■ **PROBLEM REQUIREMENTS**
Set down, word for word, every line of the listing below, starting with the one that contains "Where should I click to: Click the first" and ending with the final line. Include nothing else.

■ **DATA EXCERPTS**
____

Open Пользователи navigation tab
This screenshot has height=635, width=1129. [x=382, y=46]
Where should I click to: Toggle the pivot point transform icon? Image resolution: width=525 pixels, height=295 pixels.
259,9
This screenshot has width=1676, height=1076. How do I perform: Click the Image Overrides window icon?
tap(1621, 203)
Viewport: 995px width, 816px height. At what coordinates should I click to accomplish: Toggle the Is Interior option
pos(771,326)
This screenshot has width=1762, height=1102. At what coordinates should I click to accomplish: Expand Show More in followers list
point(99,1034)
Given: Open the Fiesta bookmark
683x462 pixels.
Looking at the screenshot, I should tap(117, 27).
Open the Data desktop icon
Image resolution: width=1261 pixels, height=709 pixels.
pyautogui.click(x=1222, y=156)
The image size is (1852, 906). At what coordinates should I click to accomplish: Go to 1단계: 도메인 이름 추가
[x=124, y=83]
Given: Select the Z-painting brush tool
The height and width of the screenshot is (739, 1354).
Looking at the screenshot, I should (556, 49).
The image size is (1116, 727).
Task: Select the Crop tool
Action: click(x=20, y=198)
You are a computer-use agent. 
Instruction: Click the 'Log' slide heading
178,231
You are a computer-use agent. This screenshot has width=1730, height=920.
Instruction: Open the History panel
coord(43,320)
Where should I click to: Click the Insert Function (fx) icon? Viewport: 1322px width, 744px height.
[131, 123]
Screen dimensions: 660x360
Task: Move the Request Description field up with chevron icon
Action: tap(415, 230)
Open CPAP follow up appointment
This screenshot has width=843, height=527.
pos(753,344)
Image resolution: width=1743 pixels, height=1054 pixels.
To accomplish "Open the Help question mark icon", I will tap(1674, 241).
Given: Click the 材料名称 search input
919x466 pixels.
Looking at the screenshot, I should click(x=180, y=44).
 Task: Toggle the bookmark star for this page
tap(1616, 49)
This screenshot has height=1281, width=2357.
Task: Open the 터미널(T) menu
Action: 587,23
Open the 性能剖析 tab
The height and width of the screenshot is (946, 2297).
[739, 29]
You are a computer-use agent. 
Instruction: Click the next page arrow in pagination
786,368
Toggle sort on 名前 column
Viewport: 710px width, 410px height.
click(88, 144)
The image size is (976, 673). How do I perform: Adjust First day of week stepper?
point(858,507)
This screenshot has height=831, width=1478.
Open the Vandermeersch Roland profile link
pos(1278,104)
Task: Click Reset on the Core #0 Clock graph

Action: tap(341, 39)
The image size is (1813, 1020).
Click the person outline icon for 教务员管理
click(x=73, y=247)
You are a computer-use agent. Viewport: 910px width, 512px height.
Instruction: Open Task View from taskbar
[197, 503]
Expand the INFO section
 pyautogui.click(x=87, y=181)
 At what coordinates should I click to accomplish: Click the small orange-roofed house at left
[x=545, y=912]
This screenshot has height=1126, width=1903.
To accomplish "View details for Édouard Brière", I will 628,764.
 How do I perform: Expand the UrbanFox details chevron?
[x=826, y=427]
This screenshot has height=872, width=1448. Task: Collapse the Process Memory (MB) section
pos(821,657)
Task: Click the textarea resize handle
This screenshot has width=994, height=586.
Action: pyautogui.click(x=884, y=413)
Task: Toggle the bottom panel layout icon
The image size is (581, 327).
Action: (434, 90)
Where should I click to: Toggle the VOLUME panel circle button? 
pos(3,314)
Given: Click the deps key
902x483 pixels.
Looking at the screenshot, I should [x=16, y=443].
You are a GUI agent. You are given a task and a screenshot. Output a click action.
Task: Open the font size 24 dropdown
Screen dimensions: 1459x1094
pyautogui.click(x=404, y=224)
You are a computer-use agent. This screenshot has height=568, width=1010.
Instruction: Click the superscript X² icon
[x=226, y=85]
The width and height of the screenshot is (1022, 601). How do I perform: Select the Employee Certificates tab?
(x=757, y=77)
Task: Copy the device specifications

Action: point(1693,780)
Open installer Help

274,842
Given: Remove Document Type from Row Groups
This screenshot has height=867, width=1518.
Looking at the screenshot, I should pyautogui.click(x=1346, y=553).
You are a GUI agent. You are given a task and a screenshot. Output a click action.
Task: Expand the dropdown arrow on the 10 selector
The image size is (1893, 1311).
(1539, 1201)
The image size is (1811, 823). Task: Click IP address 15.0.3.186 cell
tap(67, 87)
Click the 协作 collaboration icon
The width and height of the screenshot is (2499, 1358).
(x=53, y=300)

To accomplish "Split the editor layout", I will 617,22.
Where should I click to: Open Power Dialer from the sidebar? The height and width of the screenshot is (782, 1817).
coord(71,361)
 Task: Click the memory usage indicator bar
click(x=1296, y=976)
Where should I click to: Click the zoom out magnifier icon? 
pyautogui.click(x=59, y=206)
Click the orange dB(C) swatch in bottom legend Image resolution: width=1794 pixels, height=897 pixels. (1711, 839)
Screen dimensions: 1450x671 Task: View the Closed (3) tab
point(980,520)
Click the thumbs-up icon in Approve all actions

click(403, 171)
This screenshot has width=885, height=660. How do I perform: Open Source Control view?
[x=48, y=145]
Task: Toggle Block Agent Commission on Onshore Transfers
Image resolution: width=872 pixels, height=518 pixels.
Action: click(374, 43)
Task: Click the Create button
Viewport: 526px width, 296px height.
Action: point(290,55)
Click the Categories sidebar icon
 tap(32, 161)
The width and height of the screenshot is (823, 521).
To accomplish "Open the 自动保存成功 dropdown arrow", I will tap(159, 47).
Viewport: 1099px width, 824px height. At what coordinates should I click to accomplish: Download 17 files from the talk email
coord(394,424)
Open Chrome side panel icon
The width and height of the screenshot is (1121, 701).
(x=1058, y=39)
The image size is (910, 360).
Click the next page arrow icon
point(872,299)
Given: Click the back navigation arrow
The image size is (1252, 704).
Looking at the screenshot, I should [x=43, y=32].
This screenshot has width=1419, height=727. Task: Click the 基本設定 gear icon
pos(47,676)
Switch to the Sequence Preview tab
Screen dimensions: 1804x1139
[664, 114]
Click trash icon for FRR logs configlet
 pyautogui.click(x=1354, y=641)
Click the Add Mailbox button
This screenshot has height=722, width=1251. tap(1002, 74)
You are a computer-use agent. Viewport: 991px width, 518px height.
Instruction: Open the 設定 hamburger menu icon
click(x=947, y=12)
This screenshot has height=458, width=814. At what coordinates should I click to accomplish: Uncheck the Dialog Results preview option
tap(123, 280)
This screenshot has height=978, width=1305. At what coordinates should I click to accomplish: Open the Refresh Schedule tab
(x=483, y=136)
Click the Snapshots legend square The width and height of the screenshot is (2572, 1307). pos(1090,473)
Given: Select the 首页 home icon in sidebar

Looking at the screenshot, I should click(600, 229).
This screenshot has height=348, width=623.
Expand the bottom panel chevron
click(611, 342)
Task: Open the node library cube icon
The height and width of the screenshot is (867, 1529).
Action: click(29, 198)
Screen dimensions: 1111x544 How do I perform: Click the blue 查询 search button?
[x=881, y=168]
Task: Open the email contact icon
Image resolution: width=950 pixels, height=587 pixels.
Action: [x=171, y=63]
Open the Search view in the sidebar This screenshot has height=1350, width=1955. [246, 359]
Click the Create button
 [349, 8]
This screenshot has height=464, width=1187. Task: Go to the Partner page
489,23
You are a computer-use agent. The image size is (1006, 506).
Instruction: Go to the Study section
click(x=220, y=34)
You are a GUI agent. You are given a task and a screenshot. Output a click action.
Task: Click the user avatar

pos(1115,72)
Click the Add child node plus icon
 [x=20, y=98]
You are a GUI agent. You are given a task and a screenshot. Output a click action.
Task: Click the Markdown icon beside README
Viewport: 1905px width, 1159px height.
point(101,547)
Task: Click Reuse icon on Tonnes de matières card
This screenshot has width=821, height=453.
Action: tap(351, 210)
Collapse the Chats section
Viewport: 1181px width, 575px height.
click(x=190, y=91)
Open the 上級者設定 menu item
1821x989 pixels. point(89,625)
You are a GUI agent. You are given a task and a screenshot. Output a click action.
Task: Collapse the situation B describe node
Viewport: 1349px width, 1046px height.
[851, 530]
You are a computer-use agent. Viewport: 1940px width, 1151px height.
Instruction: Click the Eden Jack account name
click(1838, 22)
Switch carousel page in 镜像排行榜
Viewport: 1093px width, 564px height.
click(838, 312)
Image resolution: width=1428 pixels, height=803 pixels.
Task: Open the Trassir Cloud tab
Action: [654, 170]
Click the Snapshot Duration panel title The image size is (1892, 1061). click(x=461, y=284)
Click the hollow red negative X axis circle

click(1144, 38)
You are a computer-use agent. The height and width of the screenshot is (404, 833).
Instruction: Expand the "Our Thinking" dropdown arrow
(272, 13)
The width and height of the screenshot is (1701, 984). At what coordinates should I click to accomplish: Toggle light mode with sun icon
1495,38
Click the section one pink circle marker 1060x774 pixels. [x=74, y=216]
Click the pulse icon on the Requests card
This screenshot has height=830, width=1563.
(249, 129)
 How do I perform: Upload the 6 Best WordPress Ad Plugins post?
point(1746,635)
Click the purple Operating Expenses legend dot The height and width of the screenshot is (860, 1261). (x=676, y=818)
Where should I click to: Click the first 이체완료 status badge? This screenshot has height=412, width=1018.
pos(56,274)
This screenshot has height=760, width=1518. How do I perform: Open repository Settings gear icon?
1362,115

____

■ **EXERCISE RESULT**
Where should I click to: Click the first 이체완료 status badge? This screenshot has height=412, width=1018.
pos(56,274)
This screenshot has height=760, width=1518. How do I perform: Open repository Settings gear icon?
1362,115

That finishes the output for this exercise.